# Generate Podcast Synopsis for Various Genres

In [1]:
%load_ext autoreload
%autoreload 2

from IPython.core.interactiveshell import InteractiveShell
InteractiveShell.ast_node_interactivity = "all"

## Set Up Azure OpenAI

In [2]:
import os
import openai

# Set up Azure OpenAI
openai.api_type = "azure"
openai.api_base = 'https://azure-openai-test21.openai.azure.com/'
openai.api_version = "2023-03-15-preview"
openai.api_key = 'd1869cee351446e2bc6b6ffef2207576'


## Deploy a Model

In [3]:
# id of desired_model
desired_model = 'gpt-35-turbo' # suitable for text generation
desired_capability = 'completion'

# list models deployed with
deployment_id = None
result = openai.Deployment.list()

for deployment in result.data:
    if deployment["status"] != "succeeded":
        continue
    
    model = openai.Model.retrieve(deployment["model"])
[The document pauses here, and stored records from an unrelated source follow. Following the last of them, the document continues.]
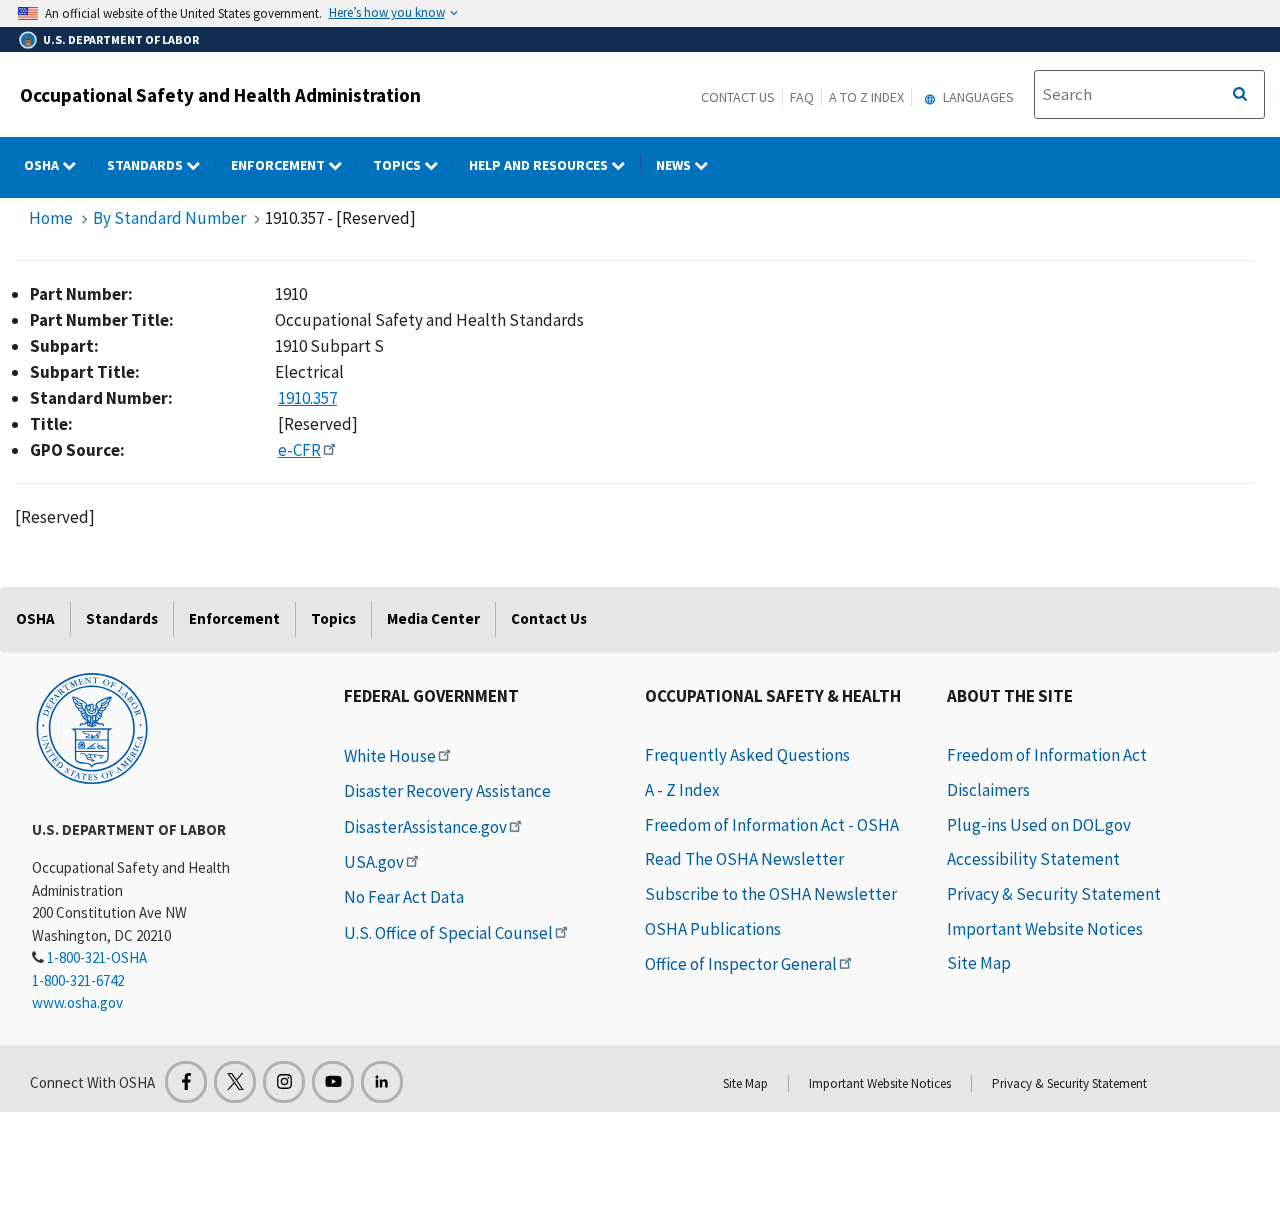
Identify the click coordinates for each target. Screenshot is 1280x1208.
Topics (398, 165)
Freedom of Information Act (1047, 755)
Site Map (979, 963)
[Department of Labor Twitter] (235, 1082)
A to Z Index (866, 97)
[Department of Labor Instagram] (284, 1082)
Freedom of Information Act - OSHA (772, 825)
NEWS (675, 165)
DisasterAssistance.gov (425, 827)
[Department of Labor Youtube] (333, 1082)
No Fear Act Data (404, 897)
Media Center (433, 618)
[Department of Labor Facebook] (186, 1082)
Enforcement (279, 165)
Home (51, 218)
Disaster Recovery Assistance (447, 791)
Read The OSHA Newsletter (744, 859)
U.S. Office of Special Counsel (448, 933)
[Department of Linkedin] (382, 1082)
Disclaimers (988, 790)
    # check if desired_model is deployed, and if it has 'completion' capability
    if model["id"] == desired_model and model['capabilities'][desired_capability]:
        deployment_id = deployment["id"]
        
# if no model deployed, deploy one
if not deployment_id:
    print('No deployment with status: succeeded found.')

    # Deploy the model
    print(f'Creating a new deployment with model: {desired_model}')
    result = openai.Deployment.create(model=desired_model, scale_settings={"scale_type":"standard"})
    deployment_id = result["id"]
    print(f'Successfully created {desired_model} that supports text {desired_capability} with id: {deployment_id}.')
else:
    print(f'Found a succeeded deployment of "{desired_model}" that supports text {desired_capability} with id: {deployment_id}.')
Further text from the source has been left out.